Thursday, December 15, 2022

Canada's Afghan helpers still languishing in limbo over a year later

I seem to have read so many articles like this one about Afghan interpreters, drivers and general helpers who worked with Canadian forces while they were in the country

Everyone seems to be in agreement that their Canadian extradition cases need to be expedited because they are at dire risk of retaliation from the Taliban. There is even an official humanitarian resettlement program specifically for Afghans who worked for Canada, a program that has been operational for over a year now, since the Taliban takeover some 16 months ago. Over 26,000 Afghans have been resettled to Canada, most of them under the humanitarian program, but the promise was to bring 40,000 over.

Many of these Afghans and their families are currently languishing in limbo in Pakistan (these are the "lucky" ones, the ones that managed to get out of Afghanistan), often with visas that are expired or expiring, so that they hardly dare leave their basic one-room accommodation for fear of being picked up by security forces and sent back to Afghanistan. In many cases, they have completed all of the necessary paperwork, health checks, etc, needed for resettlement in Canada, but they are still desperately waiting for "the email". It's a grim situation.

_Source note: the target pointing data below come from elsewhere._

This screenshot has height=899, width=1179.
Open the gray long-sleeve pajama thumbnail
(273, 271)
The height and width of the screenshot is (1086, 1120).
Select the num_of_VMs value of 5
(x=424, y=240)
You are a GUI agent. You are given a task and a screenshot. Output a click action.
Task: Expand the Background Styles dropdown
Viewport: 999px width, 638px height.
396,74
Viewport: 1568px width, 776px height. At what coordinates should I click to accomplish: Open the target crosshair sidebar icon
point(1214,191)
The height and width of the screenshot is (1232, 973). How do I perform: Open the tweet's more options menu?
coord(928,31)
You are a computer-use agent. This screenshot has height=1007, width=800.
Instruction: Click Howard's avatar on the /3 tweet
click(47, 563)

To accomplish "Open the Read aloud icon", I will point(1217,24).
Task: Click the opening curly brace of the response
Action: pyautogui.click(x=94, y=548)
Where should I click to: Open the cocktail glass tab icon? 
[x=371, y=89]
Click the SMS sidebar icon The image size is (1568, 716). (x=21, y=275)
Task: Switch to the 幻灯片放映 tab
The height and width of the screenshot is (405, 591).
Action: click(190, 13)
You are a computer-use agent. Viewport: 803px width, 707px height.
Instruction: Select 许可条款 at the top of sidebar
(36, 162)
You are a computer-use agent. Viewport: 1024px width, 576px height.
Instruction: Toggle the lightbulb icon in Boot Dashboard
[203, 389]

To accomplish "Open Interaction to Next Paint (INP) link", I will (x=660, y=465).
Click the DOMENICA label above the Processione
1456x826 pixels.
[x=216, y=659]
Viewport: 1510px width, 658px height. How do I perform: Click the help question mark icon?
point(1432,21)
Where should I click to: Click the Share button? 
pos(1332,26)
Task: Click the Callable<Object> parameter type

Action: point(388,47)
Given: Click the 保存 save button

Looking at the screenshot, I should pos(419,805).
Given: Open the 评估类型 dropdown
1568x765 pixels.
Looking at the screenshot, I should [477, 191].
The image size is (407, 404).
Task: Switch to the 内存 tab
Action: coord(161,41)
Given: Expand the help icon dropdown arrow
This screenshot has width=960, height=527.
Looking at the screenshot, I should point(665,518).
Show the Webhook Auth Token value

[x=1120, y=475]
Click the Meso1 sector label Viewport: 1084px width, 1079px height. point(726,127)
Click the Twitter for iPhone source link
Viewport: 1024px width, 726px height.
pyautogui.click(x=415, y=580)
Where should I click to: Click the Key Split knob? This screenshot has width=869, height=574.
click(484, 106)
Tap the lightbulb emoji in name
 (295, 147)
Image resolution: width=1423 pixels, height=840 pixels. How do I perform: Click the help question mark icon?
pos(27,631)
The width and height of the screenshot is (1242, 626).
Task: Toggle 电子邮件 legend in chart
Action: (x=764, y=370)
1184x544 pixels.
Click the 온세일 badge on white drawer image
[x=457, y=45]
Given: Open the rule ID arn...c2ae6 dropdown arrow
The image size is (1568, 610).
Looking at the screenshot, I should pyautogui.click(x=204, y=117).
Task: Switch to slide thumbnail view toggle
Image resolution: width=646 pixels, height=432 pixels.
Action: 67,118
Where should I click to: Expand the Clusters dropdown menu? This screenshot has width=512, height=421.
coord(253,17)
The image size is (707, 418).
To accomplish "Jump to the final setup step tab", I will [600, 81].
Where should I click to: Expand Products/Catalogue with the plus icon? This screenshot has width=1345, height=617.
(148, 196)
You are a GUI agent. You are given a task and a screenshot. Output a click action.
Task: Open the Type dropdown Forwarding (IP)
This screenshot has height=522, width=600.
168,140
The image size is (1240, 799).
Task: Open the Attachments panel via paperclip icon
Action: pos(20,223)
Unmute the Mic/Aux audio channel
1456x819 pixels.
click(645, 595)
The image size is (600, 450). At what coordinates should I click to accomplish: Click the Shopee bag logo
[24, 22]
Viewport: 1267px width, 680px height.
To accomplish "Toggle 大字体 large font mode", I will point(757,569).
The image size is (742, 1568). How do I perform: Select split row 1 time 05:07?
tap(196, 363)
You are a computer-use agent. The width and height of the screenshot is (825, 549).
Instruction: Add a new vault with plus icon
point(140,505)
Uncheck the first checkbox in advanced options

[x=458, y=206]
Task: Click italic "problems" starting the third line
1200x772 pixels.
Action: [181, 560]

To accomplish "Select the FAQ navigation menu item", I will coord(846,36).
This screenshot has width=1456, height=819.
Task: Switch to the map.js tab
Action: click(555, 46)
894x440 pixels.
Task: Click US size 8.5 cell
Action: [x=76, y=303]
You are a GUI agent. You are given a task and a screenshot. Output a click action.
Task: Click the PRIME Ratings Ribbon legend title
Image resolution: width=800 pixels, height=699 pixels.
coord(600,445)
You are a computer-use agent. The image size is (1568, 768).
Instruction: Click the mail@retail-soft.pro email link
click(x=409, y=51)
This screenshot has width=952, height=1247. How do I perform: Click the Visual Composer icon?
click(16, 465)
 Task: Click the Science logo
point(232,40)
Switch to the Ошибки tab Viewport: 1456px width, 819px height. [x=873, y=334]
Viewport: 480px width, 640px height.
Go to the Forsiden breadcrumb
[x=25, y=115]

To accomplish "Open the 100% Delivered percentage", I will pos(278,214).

So, why are they still waiting? Despite all the articles, I have still not found a good answer to that question. Immigration Minister Sean Fraser says that there are many possible reasons for the delays, from problems finding space on charter flights, issues processing complex applications, and establishing settlement services in Canada to help with the newcomers. Immigration, Refugees and Citizenship Canada (IRCC) says, "For Afghans whose cases are complex, processing will take longer as we work to receive information and work through their application". 

I'm not really sure what "complex" means in this context, but none of the problems sound insurmountable, nothing that a little more investment and manpower couldn't fix. More people in this position are still gradually trickling into Canada - the process has not ground to a halt completely - but it is painfully slow. Surely, something could be done to rescue the remainder, with a little more urgency.